Given records =>

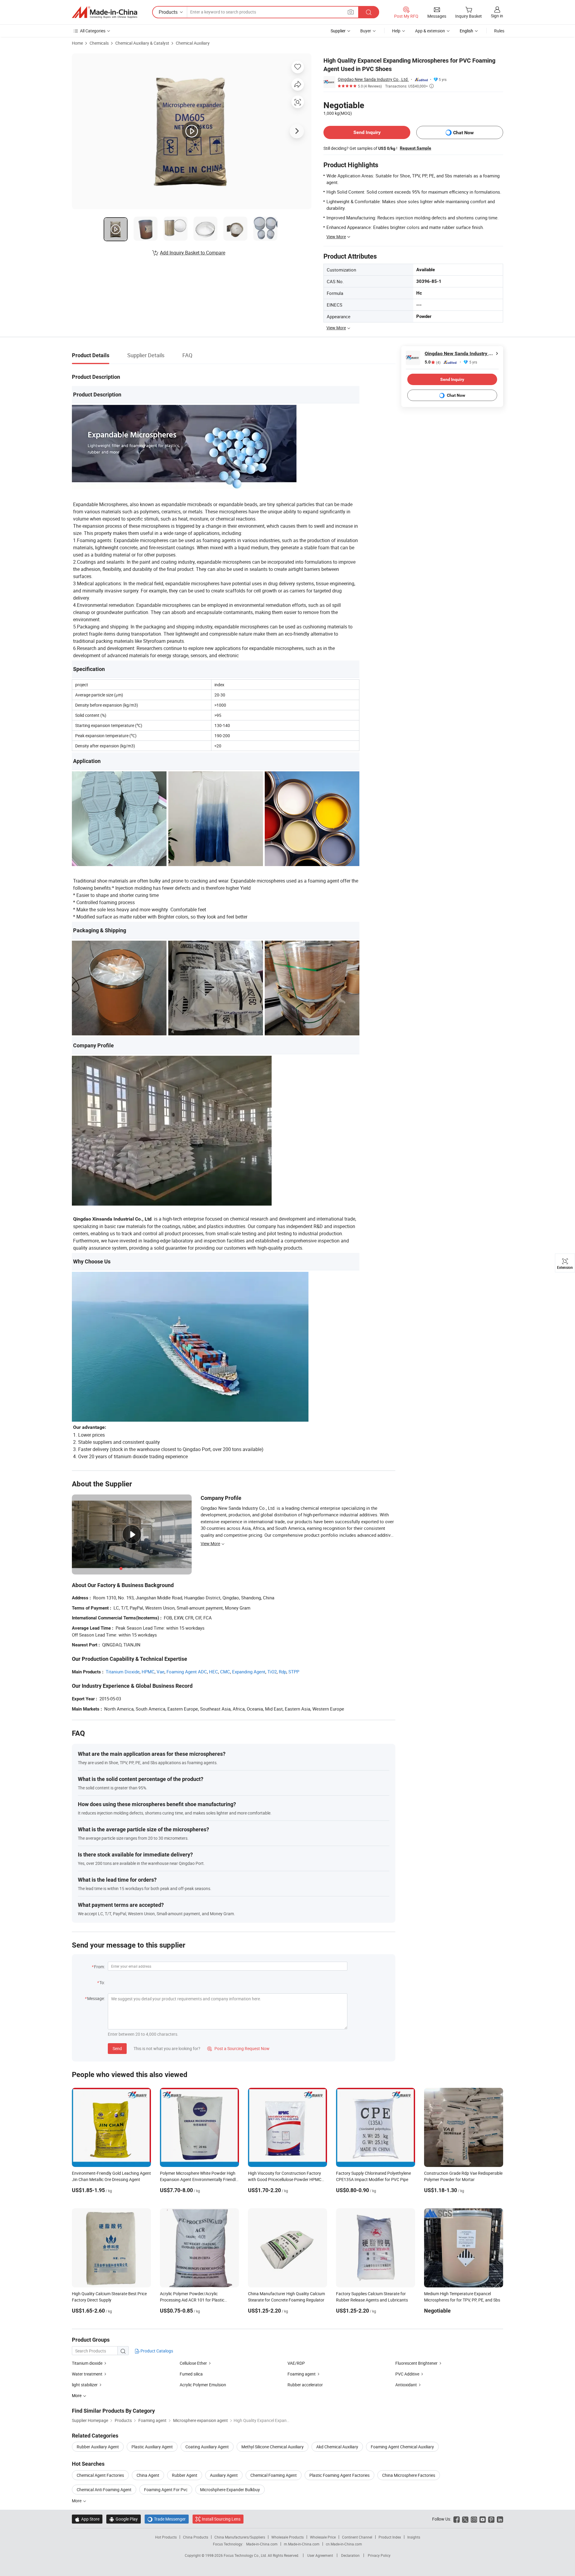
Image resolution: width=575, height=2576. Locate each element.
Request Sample (415, 148)
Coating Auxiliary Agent (207, 2447)
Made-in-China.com (262, 2544)
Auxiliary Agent (224, 2475)
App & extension (430, 31)
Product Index (390, 2537)
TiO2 (272, 1672)
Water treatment (87, 2374)
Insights (413, 2537)
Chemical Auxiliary (193, 43)
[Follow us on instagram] (474, 2519)
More (77, 2500)
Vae (160, 1672)
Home (77, 43)
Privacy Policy (379, 2555)
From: (99, 1966)
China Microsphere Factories (408, 2475)
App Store (87, 2519)
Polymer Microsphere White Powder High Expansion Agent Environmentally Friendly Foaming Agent (199, 2179)
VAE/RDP (296, 2363)
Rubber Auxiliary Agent (98, 2447)
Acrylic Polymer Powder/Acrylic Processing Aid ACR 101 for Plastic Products (192, 2300)
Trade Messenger (167, 2519)
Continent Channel (357, 2537)
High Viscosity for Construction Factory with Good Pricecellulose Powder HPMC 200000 (284, 2179)
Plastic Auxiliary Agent (152, 2447)
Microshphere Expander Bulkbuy (230, 2489)
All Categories (92, 31)
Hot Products (166, 2537)
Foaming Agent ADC (187, 1672)
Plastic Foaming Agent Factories (339, 2475)
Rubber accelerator (305, 2385)
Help (396, 31)
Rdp (282, 1672)
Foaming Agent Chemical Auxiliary (402, 2447)
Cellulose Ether (193, 2363)
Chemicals (99, 43)
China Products (195, 2537)
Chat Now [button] (463, 132)
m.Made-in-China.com (302, 2544)
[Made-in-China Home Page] (104, 12)
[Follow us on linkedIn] (500, 2519)
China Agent (148, 2475)
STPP (293, 1672)
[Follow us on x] (465, 2519)
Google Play (123, 2519)
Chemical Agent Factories (100, 2475)
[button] (351, 11)
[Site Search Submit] (368, 12)
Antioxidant (406, 2385)
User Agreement (320, 2555)
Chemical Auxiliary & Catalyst (142, 43)
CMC (225, 1672)
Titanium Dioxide (123, 1672)
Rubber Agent (184, 2475)
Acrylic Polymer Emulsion (203, 2385)
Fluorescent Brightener (416, 2363)
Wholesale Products (287, 2537)
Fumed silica (191, 2374)
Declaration (350, 2555)
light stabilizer (85, 2385)
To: (102, 1982)
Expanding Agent (248, 1672)
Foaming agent (302, 2374)
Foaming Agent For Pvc (165, 2489)
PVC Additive (407, 2374)
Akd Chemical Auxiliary (337, 2447)
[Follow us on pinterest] (491, 2519)
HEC (213, 1672)
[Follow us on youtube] (482, 2519)
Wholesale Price (323, 2537)
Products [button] (168, 12)
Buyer (365, 31)
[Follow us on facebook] (456, 2519)
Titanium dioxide (87, 2363)
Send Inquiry (367, 132)
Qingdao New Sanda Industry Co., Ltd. (373, 79)
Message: (96, 1998)
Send (117, 2048)
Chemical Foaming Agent (273, 2475)
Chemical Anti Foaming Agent (104, 2489)
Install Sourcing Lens (221, 2519)
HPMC (148, 1672)
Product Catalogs (156, 2351)
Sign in (497, 16)
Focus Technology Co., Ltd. (246, 2555)
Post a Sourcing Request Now (238, 2048)
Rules (499, 31)
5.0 (433, 362)
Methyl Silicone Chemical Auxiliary (272, 2447)
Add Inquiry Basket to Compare (192, 252)
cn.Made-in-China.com (344, 2544)
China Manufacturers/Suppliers (239, 2537)
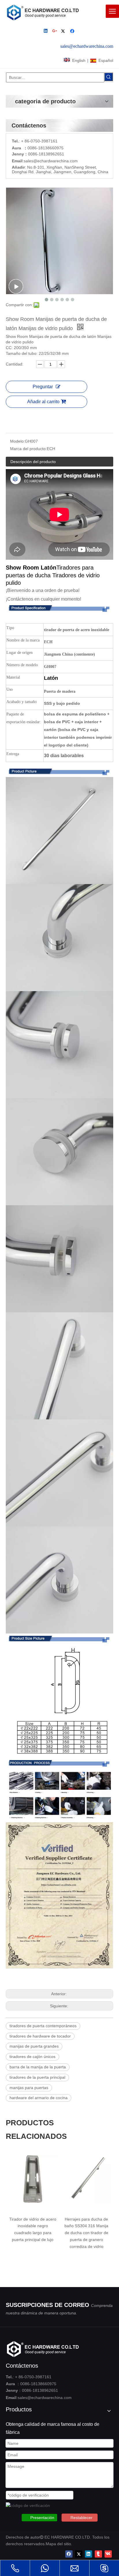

Directions for this task =>
Would you please repeat exactly the lines above, starting at the line with "Chemical Agent Factories (100, 2475)" and stopping at the line with "Fluorescent Brightener (416, 2363)", both included?

Task result =>
Chemical Agent Factories (100, 2475)
[button] (351, 11)
[Site Search Submit] (368, 12)
Antioxidant (406, 2385)
User Agreement (320, 2555)
Chemical Auxiliary & Catalyst (142, 43)
CMC (225, 1672)
Titanium Dioxide (123, 1672)
Rubber Agent (184, 2475)
Acrylic Polymer Emulsion (203, 2385)
Fluorescent Brightener (416, 2363)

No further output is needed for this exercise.